At their best, the Rumpole stories are an object lesson in how to live well within modest literary means. The main narrative hook, a miniature detective story, is set against one or two sub-plots featuring thematically parallel developments in Rumpole's personal and/or professional life. Meticulous craftsmanship, affectionate caricature and a deft seasoning of legal expertise combine to create a satisfying comedy of manners with just enough edge to prevent it cloying.

The new collection only fitfully achieves this level, and there is some evidence - including such uncharacteristic slips as the suggestion that Muscat and Beaumes de Venise are different wines - that Mortimer has finally become bored with the very restrictions which so endear his creation to the public. It is significant that by far the best passage is a dinner party given by the benchers of the Outer Temple, which does not feature Rumpole at all.

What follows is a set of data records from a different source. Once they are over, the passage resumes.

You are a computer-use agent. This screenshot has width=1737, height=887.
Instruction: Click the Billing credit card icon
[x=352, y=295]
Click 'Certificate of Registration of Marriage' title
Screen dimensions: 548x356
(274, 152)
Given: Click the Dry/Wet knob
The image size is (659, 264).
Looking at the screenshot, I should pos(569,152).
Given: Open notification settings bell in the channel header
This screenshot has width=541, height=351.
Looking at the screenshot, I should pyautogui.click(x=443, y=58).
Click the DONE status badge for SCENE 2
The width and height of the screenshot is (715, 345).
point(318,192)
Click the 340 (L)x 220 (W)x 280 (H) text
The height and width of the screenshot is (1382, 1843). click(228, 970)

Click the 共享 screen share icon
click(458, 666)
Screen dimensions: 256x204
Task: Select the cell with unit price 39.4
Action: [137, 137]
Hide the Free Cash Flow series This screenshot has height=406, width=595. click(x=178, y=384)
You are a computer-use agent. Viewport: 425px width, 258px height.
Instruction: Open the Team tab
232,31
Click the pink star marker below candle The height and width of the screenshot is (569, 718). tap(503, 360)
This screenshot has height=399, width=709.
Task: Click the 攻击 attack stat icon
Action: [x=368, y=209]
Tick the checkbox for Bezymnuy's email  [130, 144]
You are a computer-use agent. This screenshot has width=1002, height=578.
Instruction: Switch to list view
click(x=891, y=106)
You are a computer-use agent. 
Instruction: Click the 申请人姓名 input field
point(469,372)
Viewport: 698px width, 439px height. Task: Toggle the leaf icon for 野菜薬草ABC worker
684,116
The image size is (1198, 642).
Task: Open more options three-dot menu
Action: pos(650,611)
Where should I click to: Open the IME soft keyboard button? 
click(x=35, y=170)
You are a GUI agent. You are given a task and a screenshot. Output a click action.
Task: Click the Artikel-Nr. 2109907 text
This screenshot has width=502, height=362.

Rumpole's Wodehousian ancestry has often been remarked, but a more interesting precursor is Father Brown. Like Chesterton, John Mortimer is an establishment dissenter and the stories have an implicit ideological agenda. Rumpole's task as barrister-errant is to enable 'the people of England, that never have spoken yet' to see through the ploys and impostures which are being foisted upon them and to find their collective voice as jurors, it being taken for granted that they cannot then fail to speak the truth. The limitations of these consoling fictions are underlined by stories tackling - and trivialising - such topics as child abuse and police corruption in terms (Stalinist social workers/one rotten apple) worthy of a tabloid leader.